Le détail des réalisations de ce grand écologue, notamment sur le plan de la finesse des outils conçus spécifiquement pour ces apprentissages, révèle chez lui un sens aigu de ce que peut être, dans les meilleurs cas, une formation pratique. La Chaire en écoconseil, par exemple, outre les recherches qu’elle abrite, est également un organisme habilité à réaliser des mandats pour des organisations, tant privées que publiques. Claude Villeneuve a souhaité que les étudiant·e·s et diplômé·e·s des programmes en écoconseil participent pleinement à ces activités, se familiarisant ainsi avec les enjeux de l'intégration du développement durable dans les opérations des organisations. Le lauréat a aussi fait en sorte qu’une large partie des revenus de ces mandats soit versée en rémunération étudiante – aux assistant·e·s de recherche et au personnel technique –, témoignant ainsi d’une vision ambitieuse de la formation en écoconseil. De plus, il a prévu, dans la structure même de financement de la chaire de recherche, la pérennité de son existence. Ainsi, à partir des revenus générés par les prestations de la chaire, un million de dollars a été capitalisé au Fonds de développement de l'UQAC de manière à rapporter des intérêts annuels destinés notamment à l’allocation de bourses pour encourager des écoconseiller·ères·s à poursuivre leurs études au doctorat.
La naissance de Carbone boréal en 2008 s’est avérée un autre moment fort démontrant le génie pratique du lauréat. Carbone boréal est à la fois un programme de compensation de gaz à effet de serre par la plantation d'arbres (concept novateur au moment de sa mise en œuvre) et un projet de recherche mené par des scientifiques de l'UQAC.

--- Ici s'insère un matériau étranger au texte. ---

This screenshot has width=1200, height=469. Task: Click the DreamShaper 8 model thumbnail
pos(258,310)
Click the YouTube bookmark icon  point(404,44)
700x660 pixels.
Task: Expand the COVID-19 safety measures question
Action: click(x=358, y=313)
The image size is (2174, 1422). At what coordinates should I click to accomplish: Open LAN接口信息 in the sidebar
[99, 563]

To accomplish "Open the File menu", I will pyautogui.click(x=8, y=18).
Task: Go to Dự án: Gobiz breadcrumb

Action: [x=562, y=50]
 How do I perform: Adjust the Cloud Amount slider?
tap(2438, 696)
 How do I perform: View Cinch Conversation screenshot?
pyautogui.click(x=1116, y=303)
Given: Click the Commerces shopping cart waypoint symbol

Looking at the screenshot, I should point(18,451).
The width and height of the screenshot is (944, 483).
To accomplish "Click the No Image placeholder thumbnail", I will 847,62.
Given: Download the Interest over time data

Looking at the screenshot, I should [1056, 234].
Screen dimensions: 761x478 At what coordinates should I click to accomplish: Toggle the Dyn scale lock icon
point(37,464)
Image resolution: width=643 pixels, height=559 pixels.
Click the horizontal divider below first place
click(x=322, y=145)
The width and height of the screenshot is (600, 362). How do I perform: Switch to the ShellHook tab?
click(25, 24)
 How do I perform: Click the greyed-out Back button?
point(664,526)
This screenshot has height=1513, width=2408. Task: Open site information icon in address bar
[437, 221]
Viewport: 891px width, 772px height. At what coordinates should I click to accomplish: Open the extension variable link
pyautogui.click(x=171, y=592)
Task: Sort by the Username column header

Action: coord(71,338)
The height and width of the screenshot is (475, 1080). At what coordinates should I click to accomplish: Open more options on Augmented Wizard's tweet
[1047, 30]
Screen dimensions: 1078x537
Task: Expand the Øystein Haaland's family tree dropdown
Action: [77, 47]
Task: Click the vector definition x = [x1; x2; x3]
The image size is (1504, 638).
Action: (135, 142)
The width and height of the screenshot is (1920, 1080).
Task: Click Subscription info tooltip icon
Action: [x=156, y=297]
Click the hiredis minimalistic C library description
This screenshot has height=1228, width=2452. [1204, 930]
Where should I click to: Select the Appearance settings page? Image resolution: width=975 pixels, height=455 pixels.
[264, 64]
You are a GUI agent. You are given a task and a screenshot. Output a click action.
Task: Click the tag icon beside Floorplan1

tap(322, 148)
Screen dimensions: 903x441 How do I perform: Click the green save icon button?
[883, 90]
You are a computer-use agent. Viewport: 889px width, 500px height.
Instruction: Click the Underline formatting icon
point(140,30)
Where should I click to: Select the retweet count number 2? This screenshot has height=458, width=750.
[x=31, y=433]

Ce projet transforme en un laboratoire naturel des plantations destinées à la recherche, afin de tester des hypothèses à long terme concernant le rôle de l'afforestation de landes, et ce, dans une perspective de lutte et d'adaptation aux changements climatiques. Autrement dit, les plantations sont aménagées en dispositifs expérimentaux permettant d'en apprendre plus sur le rôle des arbres et de la forêt boréale dans la lutte aux perturbations actuelles du climat. Carbone boréal va même jusqu’à rejoindre des personnes désirant compenser leur production de gaz à effet de serre. Comment? Tout simple : en leur offrant de « sociofinancer » cette recherche universitaire. Aujourd'hui, Carbone boréal dispose de 1,5 million d'arbres protégés au bénéfice de la recherche, et on en comptera plus de 2 millions en 2024 selon les ententes convenues avec le ministère de la Forêt, de la Faune et des Parcs du Québec, le ministère de l’Agriculture, des Pêcheries et de l’Alimentation, et des producteurs agricoles du Lac-Saint-Jean.
L’un des livres collectifs auxquels Claude Villeneuve a participé, Forêts et humains : une communauté de destins, indique bien la ligne commune qu’il a partagée depuis le début de sa carrière avec les pionniers de l’écologie scientifique. Parmi eux, bien sûr, se trouvait Pierre Dansereau, qui avait publié aussi son lot d’ouvrages, notamment Terre des hommes et le paysage intérieur, titre que son éditeur anglophone avait magnifiquement traduit par Inscape and Landscape. Dans une entrevue qu’il accordait au Magazine de l’Acfas en 2010, Claude Villeneuve disait de ce grand mentor qu’il avait « ouvert l’univers de l’écologie à la perspective de l’humanisme ».
Les deux hommes ont en commun d’avoir assumé, tout au long leur vie professionnelle, une posture intellectuelle publique.